:: TRECHO DO TEXTO ::

Crônica: DULCE NEVES – A DIVA QUE RECUSOU A “VISIÑANSA DI SIN SIÑOR!”  

No augusto mês de Agosto que acabou de despedir-se de nós, fizemos, aliás, rendemos a justa e merecida homenagem à exímia cantora guineense, Dulce Neves. Tive, por vício de ofício, a oportunidade de tecer algumas sábias palavras sobre a sua carreira musical. Mas, como devem saber não privo de sua amizade, porém fui o mentor da ideia de promover este evento, indicando o nome dela aos colegas da AGE (Associação Guineense de Escritores), para que a homenageássemos.

Coube-me, portanto, a parte da Conferência, por indicação, quase que imposta, de Edison Ferreira, também ele Escritor e Secretário-Executivo da AGE.

Assim, teci, com a engenharia linguística que me é peculiar, casando o Kriol ao Português, o presente texto:

A música faz-se, creio eu, no compasso da espera; ou, quiçá, no ritmo do desespero; ou talvez através da melodia única, a qual harmonizando a palavra ao canto, provoca em nós os nós dançantes do prazer do encanto.

:::
:: LISTA DE DADOS ::

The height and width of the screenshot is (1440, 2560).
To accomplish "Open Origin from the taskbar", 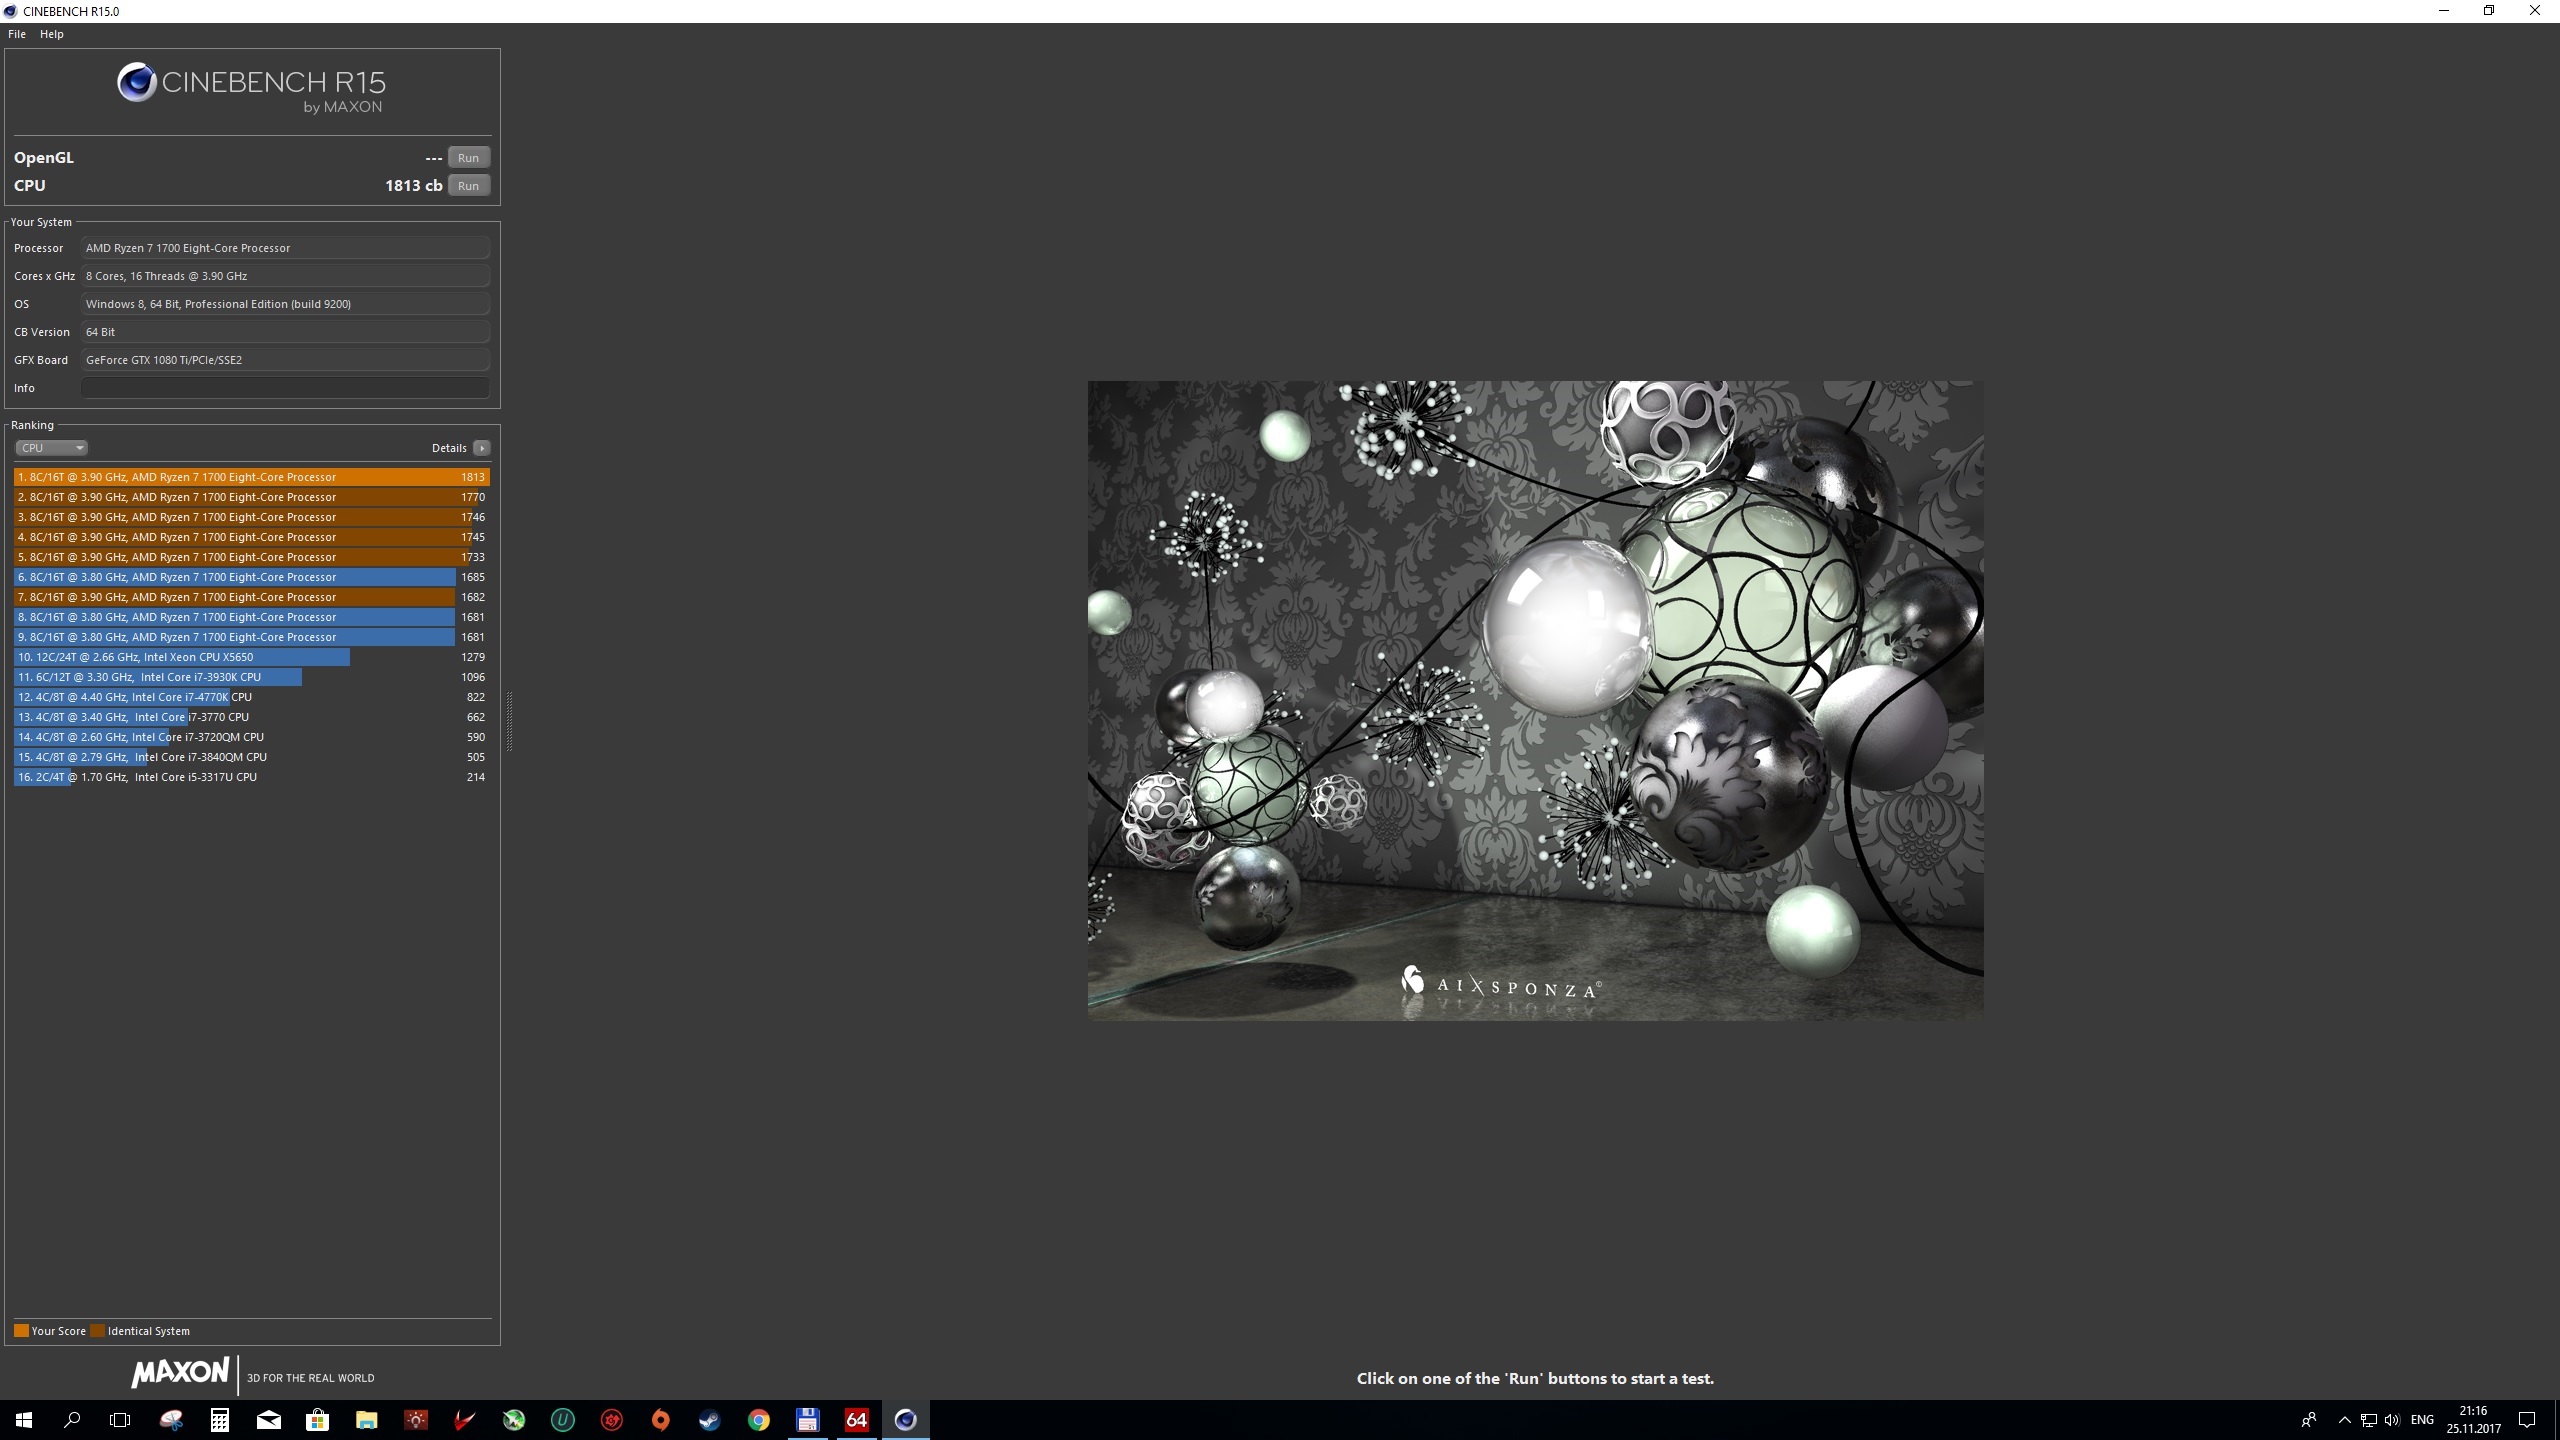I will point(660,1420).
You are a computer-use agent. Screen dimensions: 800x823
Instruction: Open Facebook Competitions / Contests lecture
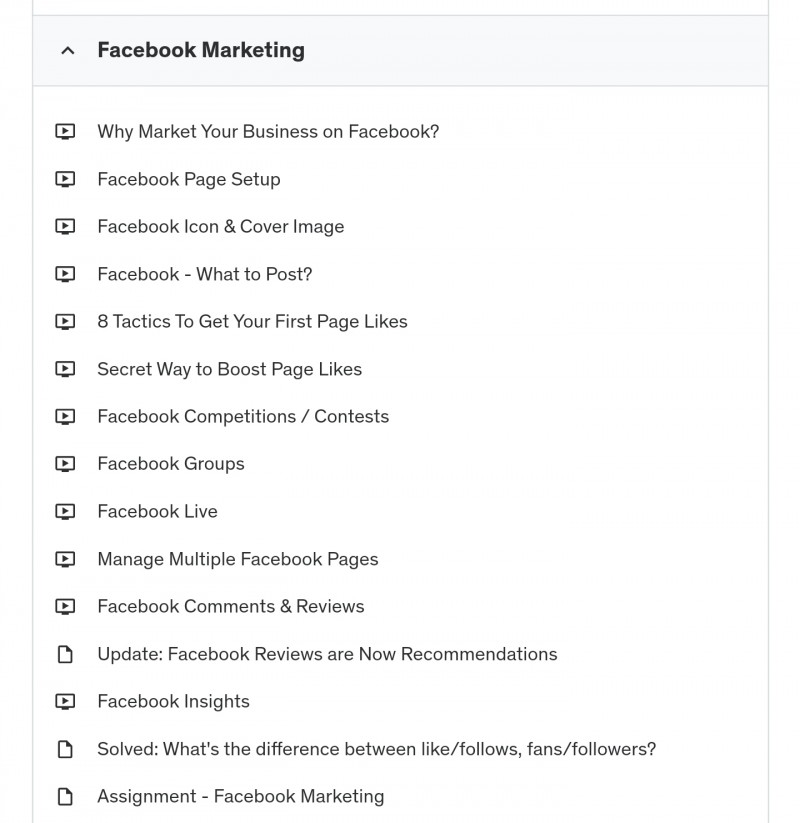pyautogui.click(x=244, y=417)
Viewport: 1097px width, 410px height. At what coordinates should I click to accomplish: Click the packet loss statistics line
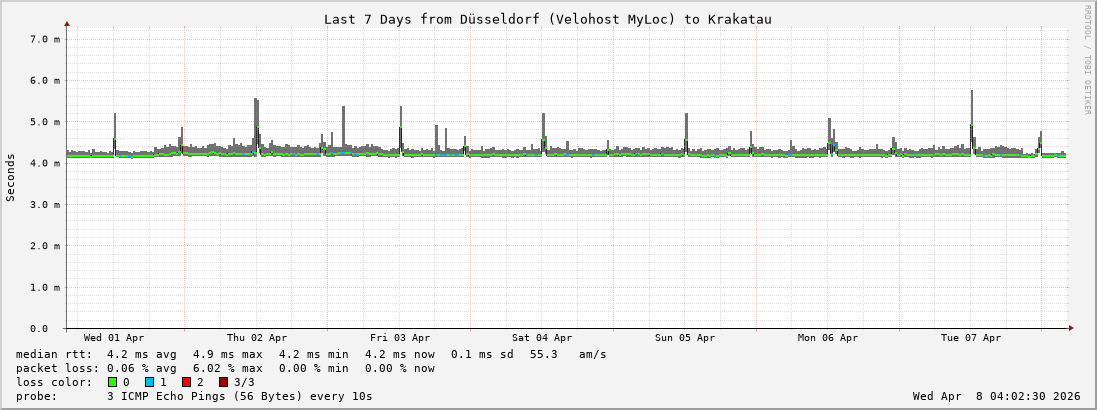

:::

== ENUNCIADO 1 ==
Diga se cada frase abaixo bate com a crônica sobre Dulce Neves, respondendo sim ou não e copiando as palavras da crônica que decidem: (a) Quem escreve é amigo próximo de Dulce Neves. (b) A homenagem a Dulce Neves aconteceu em agosto. (c) Edison Ferreira é Secretário-Executivo da AGE.
== ENUNCIADO 2 ==
Segundo a crônica sobre Dulce Neves, qual parte do evento ficou com quem escreve?
== ENUNCIADO 3 ==
Na última frase da crônica sobre Dulce Neves, de que maneiras se diz que a música se faz? Liste todas.

== RESOLUÇÃO 1 ==
(a) Não: "não privo de sua amizade".
(b) Sim: "No augusto mês de Agosto que acabou de despedir-se de nós, fizemos, aliás, rendemos a justa e merecida homenagem à exímia cantora guineense, Dulce Neves."
(c) Sim: "também ele Escritor e Secretário-Executivo da AGE".

== RESOLUÇÃO 2 ==
A parte da Conferência.

== RESOLUÇÃO 3 ==
- no compasso da espera
- no ritmo do desespero
- através da melodia única, que harmoniza a palavra ao canto